> _TASK PROMPT_
Put every line of the material into a numbered list, leaving out the blank lines.

--- RECORDS PROVIDED ---

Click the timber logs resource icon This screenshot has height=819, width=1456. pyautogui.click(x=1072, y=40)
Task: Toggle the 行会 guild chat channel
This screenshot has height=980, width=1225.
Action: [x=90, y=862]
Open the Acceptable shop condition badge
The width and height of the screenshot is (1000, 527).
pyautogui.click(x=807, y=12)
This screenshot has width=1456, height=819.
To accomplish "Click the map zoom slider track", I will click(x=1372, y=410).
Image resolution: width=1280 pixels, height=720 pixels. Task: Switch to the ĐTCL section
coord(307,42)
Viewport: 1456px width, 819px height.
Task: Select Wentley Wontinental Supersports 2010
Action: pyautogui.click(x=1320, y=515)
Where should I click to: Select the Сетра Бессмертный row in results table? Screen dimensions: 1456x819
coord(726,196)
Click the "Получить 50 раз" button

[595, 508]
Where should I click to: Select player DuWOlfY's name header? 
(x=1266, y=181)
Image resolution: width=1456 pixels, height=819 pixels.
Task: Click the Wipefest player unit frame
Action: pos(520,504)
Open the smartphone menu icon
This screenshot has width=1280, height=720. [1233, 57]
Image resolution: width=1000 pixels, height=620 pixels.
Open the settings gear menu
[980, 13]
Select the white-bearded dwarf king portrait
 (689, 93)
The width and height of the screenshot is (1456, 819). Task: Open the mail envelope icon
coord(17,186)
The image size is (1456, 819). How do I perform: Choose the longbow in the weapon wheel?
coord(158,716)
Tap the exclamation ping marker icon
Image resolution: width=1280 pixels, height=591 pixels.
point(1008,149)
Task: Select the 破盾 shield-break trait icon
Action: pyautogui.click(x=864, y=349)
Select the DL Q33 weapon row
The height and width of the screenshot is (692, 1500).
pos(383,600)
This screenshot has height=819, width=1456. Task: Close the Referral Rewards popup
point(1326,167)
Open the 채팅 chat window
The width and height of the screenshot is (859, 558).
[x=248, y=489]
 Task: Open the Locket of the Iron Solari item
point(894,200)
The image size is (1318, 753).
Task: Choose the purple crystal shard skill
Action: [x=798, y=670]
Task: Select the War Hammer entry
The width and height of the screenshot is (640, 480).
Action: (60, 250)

---

> _RESPONSE TO THIS TASK_
1. Click the timber logs resource icon This screenshot has height=819, width=1456. pyautogui.click(x=1072, y=40)
2. Task: Toggle the 行会 guild chat channel
3. This screenshot has height=980, width=1225.
4. Action: [x=90, y=862]
5. Open the Acceptable shop condition badge
6. The width and height of the screenshot is (1000, 527).
7. pyautogui.click(x=807, y=12)
8. This screenshot has width=1456, height=819.
9. To accomplish "Click the map zoom slider track", I will click(x=1372, y=410).
10. Image resolution: width=1280 pixels, height=720 pixels. Task: Switch to the ĐTCL section
11. coord(307,42)
12. Viewport: 1456px width, 819px height.
13. Task: Select Wentley Wontinental Supersports 2010
14. Action: pyautogui.click(x=1320, y=515)
15. Where should I click to: Select the Сетра Бессмертный row in results table? Screen dimensions: 1456x819
16. coord(726,196)
17. Click the "Получить 50 раз" button
18. [595, 508]
19. Where should I click to: Select player DuWOlfY's name header? 
20. (x=1266, y=181)
21. Image resolution: width=1456 pixels, height=819 pixels.
22. Task: Click the Wipefest player unit frame
23. Action: pos(520,504)
24. Open the smartphone menu icon
25. This screenshot has width=1280, height=720. [1233, 57]
26. Image resolution: width=1000 pixels, height=620 pixels.
27. Open the settings gear menu
28. [980, 13]
29. Select the white-bearded dwarf king portrait
30.  (689, 93)
31. The width and height of the screenshot is (1456, 819). Task: Open the mail envelope icon
32. coord(17,186)
33. The image size is (1456, 819). How do I perform: Choose the longbow in the weapon wheel?
34. coord(158,716)
35. Tap the exclamation ping marker icon
36. Image resolution: width=1280 pixels, height=591 pixels.
37. point(1008,149)
38. Task: Select the 破盾 shield-break trait icon
39. Action: pyautogui.click(x=864, y=349)
40. Select the DL Q33 weapon row
41. The height and width of the screenshot is (692, 1500).
42. pos(383,600)
43. This screenshot has height=819, width=1456. Task: Close the Referral Rewards popup
44. point(1326,167)
45. Open the 채팅 chat window
46. The width and height of the screenshot is (859, 558).
47. [x=248, y=489]
48.  Task: Open the Locket of the Iron Solari item
49. point(894,200)
50. The image size is (1318, 753).
51. Task: Choose the purple crystal shard skill
52. Action: [x=798, y=670]
53. Task: Select the War Hammer entry
54. The width and height of the screenshot is (640, 480).
55. Action: (60, 250)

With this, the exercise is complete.